Dr. LeBlanc: If I see a patient who has lower-risk disease by the IPSS-R and doesn’t have a high blast count or doesn’t need or benefit from disease-modifying therapy initially, those are the people we’ve always gone with supportive care approaches for. When we only had ESAs and transfusions, we’ve had patients who go for three, four, five plus years getting supportive care and have good quality of life, don’t progress to leukemia, and do well. You don’t want to sentence that person to four to six months of an HMA where you know they’re going to get worse. They might require transfusions, their counts drop, they may be in and out of the hospital with infections and complications, and then the response rate isn’t even that great to a single agent HMA.

If somebody’s lower-risk and it’s behaving that way clinically, I’m erring on the side of using all the supportive care therapies available now and reserving the more disease-modifying therapies for patients who have high blast counts and very high-risk disease, who benefit from transplant, who need to go to transplant where we’re trying to achieve disease control delay or reduce leukemic transformation and get them to hopefully a curative [allogeneic HSCT].
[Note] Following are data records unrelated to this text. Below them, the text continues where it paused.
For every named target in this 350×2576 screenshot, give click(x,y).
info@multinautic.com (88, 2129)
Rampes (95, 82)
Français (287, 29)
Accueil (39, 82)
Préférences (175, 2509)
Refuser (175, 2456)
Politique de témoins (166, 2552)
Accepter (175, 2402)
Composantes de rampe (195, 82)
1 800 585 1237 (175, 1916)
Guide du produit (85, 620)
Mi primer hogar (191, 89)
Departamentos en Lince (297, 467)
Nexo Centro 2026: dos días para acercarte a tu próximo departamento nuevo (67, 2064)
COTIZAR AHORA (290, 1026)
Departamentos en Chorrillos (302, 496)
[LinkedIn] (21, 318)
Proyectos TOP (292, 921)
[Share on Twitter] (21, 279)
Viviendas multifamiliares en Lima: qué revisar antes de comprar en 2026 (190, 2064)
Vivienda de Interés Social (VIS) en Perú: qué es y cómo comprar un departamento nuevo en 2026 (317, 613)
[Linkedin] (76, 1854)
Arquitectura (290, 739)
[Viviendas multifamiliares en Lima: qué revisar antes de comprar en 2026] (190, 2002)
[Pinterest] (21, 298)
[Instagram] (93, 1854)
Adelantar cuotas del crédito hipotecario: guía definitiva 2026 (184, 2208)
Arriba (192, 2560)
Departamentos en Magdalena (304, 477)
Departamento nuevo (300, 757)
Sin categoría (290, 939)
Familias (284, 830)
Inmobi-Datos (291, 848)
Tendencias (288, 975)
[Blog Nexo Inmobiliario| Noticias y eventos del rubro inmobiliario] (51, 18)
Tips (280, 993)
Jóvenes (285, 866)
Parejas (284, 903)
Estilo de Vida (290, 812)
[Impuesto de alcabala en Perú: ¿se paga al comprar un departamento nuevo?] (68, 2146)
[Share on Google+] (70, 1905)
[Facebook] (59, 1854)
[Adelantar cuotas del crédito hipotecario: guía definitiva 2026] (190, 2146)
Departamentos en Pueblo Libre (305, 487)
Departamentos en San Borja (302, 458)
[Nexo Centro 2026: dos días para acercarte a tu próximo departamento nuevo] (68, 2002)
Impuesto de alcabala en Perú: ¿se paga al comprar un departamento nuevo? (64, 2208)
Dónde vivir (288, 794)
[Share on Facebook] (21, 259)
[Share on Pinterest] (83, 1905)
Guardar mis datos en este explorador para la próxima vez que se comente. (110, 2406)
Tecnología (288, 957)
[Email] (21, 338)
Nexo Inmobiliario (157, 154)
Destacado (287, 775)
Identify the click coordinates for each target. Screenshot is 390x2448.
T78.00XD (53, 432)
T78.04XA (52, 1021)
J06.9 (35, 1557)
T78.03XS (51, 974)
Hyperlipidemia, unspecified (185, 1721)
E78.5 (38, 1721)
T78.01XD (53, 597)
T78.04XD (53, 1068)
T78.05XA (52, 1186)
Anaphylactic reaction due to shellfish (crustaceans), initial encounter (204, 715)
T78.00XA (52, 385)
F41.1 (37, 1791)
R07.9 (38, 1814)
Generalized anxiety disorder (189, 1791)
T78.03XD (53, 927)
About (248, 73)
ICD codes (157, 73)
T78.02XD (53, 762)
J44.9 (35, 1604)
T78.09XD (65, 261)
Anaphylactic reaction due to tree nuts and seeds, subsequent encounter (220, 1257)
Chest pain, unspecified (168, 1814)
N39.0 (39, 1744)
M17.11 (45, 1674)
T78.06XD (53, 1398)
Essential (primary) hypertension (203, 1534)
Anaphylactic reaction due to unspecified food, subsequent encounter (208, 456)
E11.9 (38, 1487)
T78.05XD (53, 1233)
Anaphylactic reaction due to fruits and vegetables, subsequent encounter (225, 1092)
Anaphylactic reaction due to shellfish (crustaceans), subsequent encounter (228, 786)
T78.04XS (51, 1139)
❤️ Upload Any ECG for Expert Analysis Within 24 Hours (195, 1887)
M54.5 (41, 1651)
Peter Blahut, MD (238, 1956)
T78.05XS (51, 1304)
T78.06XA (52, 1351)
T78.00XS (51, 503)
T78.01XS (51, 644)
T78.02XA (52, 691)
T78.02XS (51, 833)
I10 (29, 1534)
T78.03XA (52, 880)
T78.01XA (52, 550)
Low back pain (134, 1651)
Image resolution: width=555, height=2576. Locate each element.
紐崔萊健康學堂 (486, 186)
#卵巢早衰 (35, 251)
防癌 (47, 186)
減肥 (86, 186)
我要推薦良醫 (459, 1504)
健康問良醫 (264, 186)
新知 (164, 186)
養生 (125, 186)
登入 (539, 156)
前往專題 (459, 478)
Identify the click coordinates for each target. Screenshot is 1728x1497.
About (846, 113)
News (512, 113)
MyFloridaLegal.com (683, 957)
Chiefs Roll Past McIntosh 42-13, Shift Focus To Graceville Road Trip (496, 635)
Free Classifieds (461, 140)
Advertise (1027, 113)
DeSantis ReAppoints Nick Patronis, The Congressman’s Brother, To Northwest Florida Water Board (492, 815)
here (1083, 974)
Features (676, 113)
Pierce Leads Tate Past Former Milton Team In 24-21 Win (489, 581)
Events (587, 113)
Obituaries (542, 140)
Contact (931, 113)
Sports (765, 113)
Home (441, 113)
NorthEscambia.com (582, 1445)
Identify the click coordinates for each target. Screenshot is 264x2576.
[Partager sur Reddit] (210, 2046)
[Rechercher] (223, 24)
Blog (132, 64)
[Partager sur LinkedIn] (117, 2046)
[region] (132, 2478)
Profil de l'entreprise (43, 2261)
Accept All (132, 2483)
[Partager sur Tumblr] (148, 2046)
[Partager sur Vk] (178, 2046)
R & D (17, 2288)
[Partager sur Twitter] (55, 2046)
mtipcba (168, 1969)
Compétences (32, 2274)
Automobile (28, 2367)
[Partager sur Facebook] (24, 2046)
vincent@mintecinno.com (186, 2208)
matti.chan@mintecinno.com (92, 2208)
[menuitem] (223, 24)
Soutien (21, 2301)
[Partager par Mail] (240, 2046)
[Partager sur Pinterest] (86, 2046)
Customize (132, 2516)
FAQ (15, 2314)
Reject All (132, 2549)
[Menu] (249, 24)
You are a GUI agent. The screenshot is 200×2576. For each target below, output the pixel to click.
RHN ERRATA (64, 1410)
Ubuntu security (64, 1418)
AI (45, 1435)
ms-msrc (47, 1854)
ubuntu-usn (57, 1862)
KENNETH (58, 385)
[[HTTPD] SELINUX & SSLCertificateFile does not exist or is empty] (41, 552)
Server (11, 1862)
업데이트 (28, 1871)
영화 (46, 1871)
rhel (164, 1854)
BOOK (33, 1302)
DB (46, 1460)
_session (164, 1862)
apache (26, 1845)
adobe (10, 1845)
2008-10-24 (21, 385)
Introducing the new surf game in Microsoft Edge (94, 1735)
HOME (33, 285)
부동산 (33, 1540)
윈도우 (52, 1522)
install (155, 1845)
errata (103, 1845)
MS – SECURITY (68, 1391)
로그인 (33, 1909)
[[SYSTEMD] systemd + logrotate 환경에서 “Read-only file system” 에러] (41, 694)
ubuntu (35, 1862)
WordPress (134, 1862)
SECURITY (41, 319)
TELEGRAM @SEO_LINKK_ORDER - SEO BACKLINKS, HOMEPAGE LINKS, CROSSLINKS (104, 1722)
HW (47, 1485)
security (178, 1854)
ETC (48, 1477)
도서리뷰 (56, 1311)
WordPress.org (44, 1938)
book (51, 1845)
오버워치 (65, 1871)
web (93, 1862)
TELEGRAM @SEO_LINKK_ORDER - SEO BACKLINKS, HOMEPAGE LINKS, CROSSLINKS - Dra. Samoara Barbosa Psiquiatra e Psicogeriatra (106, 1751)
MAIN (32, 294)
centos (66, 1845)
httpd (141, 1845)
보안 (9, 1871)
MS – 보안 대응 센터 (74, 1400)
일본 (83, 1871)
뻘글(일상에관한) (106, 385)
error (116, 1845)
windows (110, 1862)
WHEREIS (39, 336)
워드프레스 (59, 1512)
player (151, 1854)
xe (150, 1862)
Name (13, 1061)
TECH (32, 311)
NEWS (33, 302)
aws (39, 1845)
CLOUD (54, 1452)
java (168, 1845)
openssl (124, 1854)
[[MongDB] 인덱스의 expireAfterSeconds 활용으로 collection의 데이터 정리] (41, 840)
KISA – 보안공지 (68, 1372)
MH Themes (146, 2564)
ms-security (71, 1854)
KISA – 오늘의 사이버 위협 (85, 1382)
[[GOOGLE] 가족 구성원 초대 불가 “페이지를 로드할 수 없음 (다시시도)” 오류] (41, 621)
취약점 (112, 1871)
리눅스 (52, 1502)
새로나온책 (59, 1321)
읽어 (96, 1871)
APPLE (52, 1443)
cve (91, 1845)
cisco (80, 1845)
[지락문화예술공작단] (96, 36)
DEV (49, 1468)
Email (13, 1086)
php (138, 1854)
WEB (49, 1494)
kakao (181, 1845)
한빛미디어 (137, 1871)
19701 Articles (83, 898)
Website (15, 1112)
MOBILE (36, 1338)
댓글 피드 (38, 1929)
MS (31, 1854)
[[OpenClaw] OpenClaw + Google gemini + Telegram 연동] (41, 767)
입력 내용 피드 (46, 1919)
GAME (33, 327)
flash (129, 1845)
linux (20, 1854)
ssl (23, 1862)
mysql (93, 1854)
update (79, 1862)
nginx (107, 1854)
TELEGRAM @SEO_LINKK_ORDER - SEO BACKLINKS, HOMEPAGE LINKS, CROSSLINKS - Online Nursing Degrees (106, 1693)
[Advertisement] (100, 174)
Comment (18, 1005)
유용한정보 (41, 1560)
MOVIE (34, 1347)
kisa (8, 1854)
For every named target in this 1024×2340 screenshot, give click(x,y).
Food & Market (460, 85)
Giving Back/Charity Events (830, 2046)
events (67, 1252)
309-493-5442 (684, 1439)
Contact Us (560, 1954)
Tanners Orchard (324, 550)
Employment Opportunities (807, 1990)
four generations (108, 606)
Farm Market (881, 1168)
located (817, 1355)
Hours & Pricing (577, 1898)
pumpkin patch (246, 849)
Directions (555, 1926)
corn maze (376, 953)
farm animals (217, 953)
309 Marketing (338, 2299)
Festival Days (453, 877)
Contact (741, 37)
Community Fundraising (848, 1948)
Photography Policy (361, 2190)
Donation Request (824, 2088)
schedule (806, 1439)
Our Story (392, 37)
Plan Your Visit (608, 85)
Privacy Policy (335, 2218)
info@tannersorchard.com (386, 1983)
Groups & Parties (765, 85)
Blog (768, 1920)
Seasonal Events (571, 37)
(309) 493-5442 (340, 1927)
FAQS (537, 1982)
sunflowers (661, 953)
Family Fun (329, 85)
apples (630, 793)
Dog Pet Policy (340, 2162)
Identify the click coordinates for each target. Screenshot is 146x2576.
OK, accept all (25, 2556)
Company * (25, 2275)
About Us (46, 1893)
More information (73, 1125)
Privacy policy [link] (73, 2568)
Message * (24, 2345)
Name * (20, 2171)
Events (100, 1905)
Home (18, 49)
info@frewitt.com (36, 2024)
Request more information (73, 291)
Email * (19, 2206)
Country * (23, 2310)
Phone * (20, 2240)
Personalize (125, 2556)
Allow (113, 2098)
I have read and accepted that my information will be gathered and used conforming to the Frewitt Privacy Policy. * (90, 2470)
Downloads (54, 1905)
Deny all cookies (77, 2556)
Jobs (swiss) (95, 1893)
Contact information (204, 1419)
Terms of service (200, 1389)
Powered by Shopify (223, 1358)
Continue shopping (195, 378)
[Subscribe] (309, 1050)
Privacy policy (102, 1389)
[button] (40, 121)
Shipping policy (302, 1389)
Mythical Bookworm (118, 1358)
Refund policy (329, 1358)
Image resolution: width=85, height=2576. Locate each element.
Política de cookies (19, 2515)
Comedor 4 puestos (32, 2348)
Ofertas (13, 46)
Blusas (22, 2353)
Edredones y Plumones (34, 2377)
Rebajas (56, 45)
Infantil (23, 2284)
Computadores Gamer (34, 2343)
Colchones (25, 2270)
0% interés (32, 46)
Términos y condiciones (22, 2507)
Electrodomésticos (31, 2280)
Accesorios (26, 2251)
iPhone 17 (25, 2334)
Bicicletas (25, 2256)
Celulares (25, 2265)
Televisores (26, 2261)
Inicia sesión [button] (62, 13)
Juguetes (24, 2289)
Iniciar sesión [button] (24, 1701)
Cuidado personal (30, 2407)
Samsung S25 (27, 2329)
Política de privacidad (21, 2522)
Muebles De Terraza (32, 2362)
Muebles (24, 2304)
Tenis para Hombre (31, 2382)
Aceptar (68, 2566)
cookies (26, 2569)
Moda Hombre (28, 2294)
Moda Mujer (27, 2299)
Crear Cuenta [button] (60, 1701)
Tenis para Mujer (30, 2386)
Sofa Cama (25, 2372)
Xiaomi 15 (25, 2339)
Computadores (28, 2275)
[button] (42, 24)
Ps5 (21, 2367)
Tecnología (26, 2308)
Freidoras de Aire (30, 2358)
It’s the ones in between that are the hardest, where somebody doesn’t have a lot of blasts and their counts aren’t that bad and they’re feeling okay, but the IPSS-M tells me this is going to go badly. We don’t have the data that says you should give those folks HMAs, for example. It’s the classic story of prognostic models being useful to predict what happens to a population of patients, and they can be good at that, but that’s in 100 people. What’s going to happen to the person sitting across from you in the exam room? It never really tells you that. It just gives you a sense of which way to hedge your bets.

With the COMMANDS trial, it’s clear that using luspatercept as first-line therapy for most patients is our new standard of care. When we prognosticate, if somebody has lower-risk MDS and they’re expected to live five or eight plus years on median, we need every option we have. I want to use the best one first, which is luspatercept. Even if it works about the same for transfusion independence in ring-sideroblastic-negative [patients], the duration is longer. If you use it after [erythropoietin (EPO)], it doesn’t work nearly as well or for as long. I’ll use [luspatercept] first, and then I’m going to save the next bullet that we need against this disease, imetelstat, for the next line of therapy. That’s the way I’ve been thinking about it and approaching it.